• Data provided:

####################

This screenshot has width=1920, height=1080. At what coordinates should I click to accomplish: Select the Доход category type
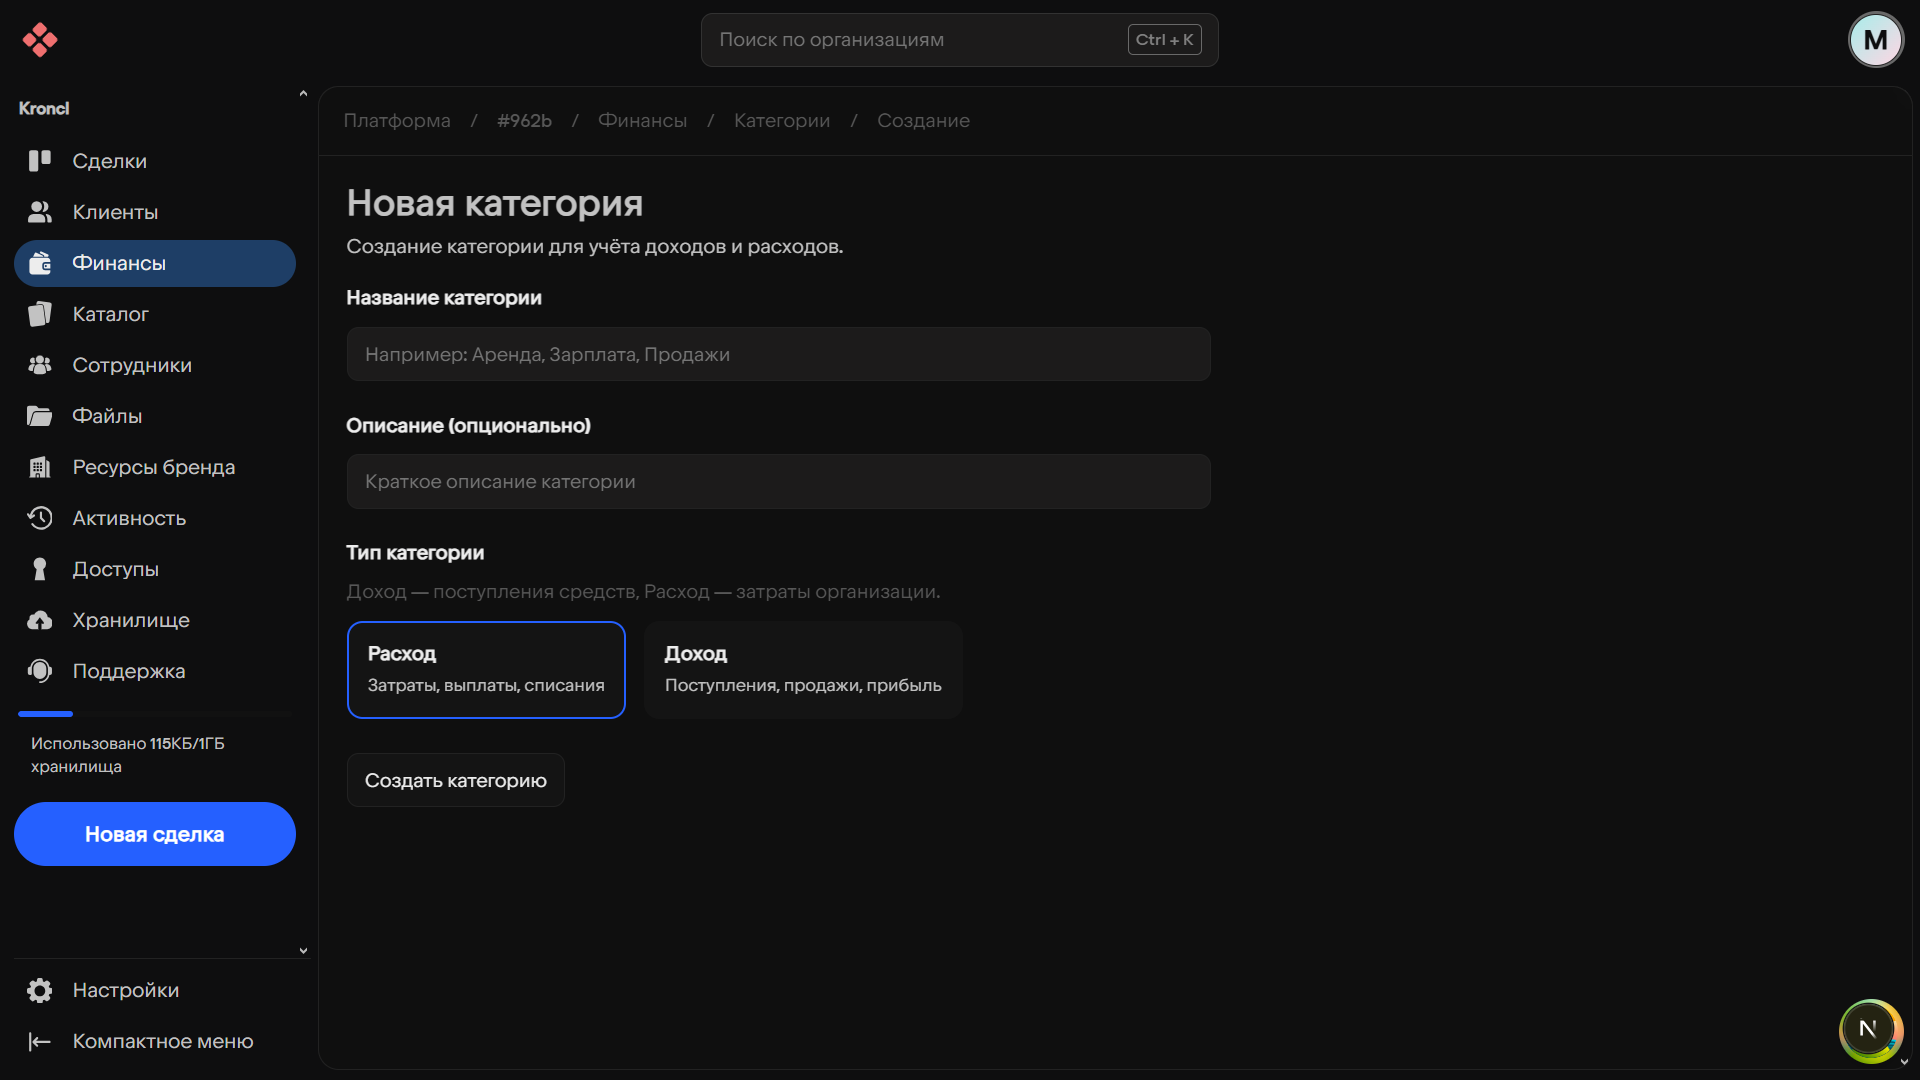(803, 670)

####################

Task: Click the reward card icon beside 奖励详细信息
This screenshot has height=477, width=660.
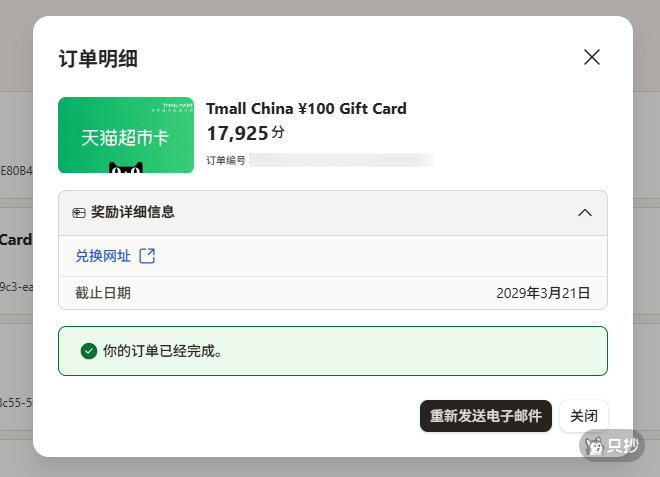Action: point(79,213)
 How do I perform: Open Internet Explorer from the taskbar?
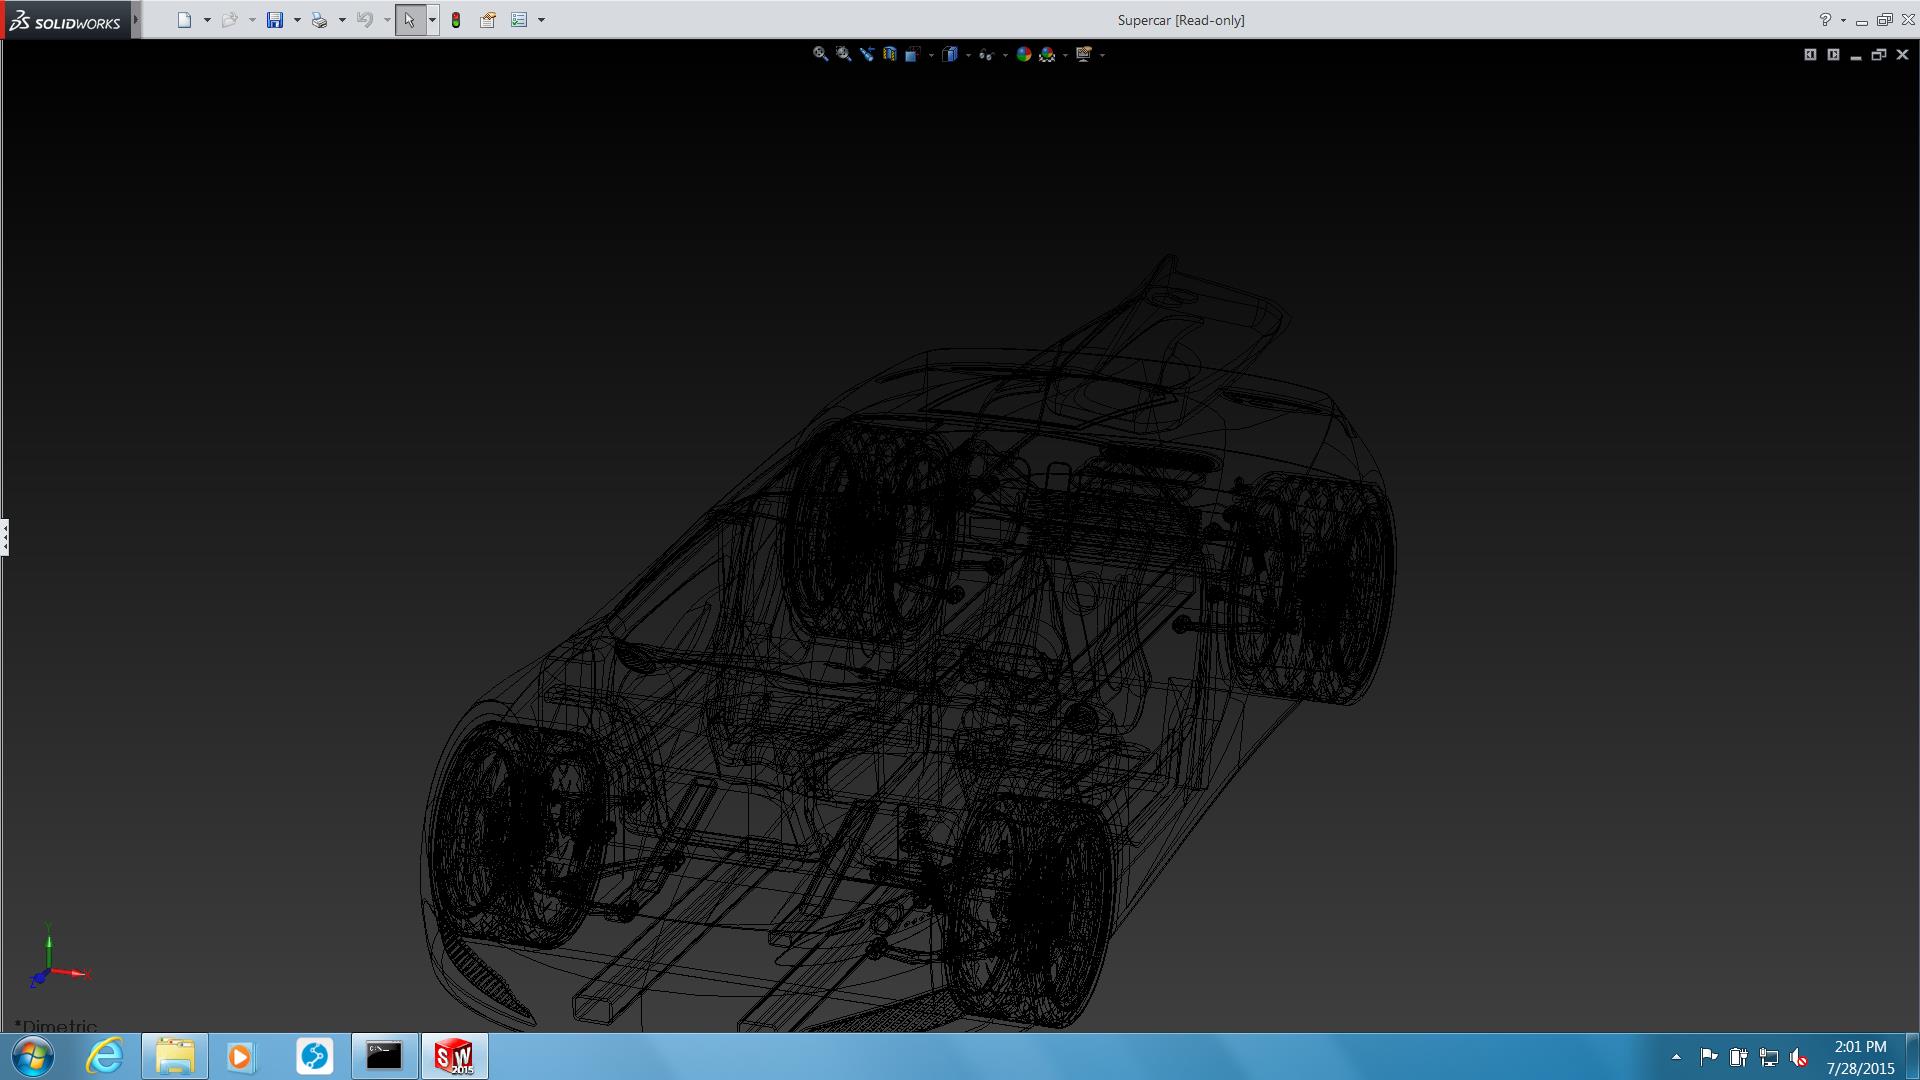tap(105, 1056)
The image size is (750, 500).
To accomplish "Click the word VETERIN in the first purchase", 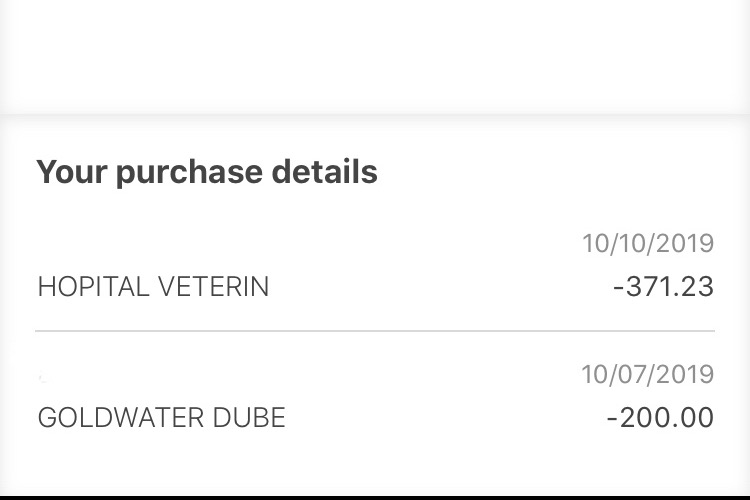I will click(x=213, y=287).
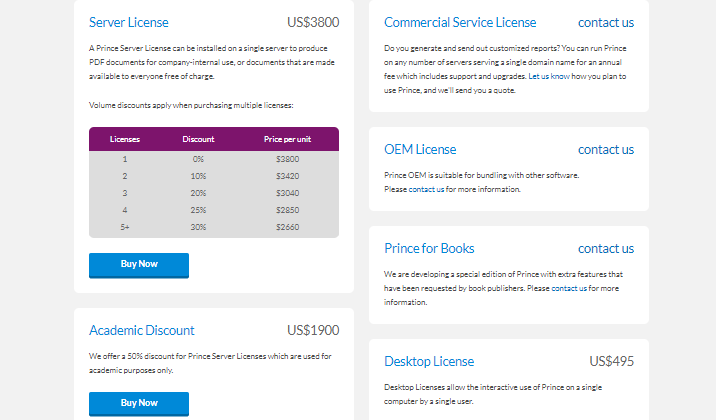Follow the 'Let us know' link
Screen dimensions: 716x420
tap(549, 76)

####################

• The exercise:
Output the records starting at the line containing "Task: Click the" and ending at the line containing "tap(105, 1056)" as a Markdown table with columns n and Line, one row per nonblank line with its row number. Omit the pictures.

• Task output:
| n | Line |
|---|---|
| 1 | Task: Click the reward card icon beside 奖励详细信息 |
| 2 | This screenshot has height=477, width=660. |
| 3 | Action: point(79,213) |
| 4 |  How do I perform: Open Internet Explorer from the taskbar? |
| 5 | tap(105, 1056) |